English traveler and writer . Born Joan Rosita Torr in Swinderley, Lincolnshire, England, in 1893; died in 1967; daughter of Herbert J. Torr; educated privately; married Col. Ronald Forbes, around 1910 (divorced 1917); married Col. Arthur T. McGrath, in 1921.

Selected works:

Unconducted Wanderers (1919); The Sultan of the Mountains: The Life Story of Raisuli (1924); A Fool's Hell (1924); From Red Sea to Blue Nile (1925); If the Gods Laugh (1925); Sirocco (1927); Adventure (1928); King's Mate (1928); One Flesh (1930); Conflict: Angora to Afghanistan (1931); Ordinary People (1931); The Secret of the Sahara! Kufara (1931); Eight Republicans in Search of a Future (1933); Women Called Wild (1935); Forbidden Road: Kabul to Samarkand (1937); These Are Real People (1937); India of the Princes (1939); A Unicorn in the Bahamas (1940); These Men I Knew (1940).

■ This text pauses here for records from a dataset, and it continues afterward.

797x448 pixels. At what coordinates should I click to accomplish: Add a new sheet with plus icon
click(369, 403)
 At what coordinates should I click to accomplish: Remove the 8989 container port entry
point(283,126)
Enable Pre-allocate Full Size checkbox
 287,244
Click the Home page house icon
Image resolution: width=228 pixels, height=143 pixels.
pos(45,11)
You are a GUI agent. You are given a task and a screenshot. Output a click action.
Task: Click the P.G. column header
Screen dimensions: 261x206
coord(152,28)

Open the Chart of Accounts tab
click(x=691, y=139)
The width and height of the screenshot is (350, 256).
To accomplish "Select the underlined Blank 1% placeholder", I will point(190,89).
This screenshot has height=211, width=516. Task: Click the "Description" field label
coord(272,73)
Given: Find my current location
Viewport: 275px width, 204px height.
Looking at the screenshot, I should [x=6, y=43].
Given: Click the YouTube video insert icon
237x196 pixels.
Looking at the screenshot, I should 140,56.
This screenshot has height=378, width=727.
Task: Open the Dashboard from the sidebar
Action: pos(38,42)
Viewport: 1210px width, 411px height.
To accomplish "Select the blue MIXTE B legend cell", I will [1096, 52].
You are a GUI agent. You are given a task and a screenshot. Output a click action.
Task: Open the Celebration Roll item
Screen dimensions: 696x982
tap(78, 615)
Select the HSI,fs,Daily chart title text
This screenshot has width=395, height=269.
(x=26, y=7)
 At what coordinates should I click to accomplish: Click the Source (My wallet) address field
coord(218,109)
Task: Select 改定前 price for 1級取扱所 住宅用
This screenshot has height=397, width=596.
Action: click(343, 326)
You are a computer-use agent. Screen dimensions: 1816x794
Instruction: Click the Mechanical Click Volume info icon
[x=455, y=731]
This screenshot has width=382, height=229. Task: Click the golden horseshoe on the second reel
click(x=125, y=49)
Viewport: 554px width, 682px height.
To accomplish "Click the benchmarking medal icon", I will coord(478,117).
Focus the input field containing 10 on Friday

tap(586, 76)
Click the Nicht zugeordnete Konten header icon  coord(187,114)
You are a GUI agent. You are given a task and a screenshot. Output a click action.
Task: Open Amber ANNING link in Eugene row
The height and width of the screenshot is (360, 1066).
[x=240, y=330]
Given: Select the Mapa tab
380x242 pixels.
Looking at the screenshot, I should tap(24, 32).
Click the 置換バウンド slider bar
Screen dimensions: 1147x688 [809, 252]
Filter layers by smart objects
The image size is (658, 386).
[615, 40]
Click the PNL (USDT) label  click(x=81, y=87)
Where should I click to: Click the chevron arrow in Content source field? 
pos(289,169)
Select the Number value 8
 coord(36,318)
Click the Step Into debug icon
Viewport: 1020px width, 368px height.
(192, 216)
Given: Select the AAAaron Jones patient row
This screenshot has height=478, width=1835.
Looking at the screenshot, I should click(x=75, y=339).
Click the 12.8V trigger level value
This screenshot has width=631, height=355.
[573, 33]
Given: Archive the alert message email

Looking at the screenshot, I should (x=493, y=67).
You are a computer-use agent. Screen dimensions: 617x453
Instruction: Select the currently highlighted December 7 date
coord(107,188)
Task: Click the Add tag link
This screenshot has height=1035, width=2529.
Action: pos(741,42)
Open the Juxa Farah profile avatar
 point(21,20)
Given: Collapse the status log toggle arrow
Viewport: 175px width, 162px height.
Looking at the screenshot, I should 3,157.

Born in Lincolnshire, England, in 1893, and consumed by maps at an early age, Rosita Forbes traversed the world several times during her lifetime, turning out novels and nonfiction based on her experiences. She began her phenomenal career in 1915, driving an ambulance for the French Societé de Secours aux Blessés Militaires and winning two medals for valor. Her travels took her to every country in the world with the exception of Tibet and New Zealand, and on one of her trips around the world, she covered 30 countries in 13 months. Her adventures included an attempted pilgrimage to Mecca disguised as an Arab; a journey to the Atlas Mountains to write the life of Ahmed Raisuli, a Moroccan brigand and kidnapper, and a 14,000-mile trip around Central and South America, flying her own plane.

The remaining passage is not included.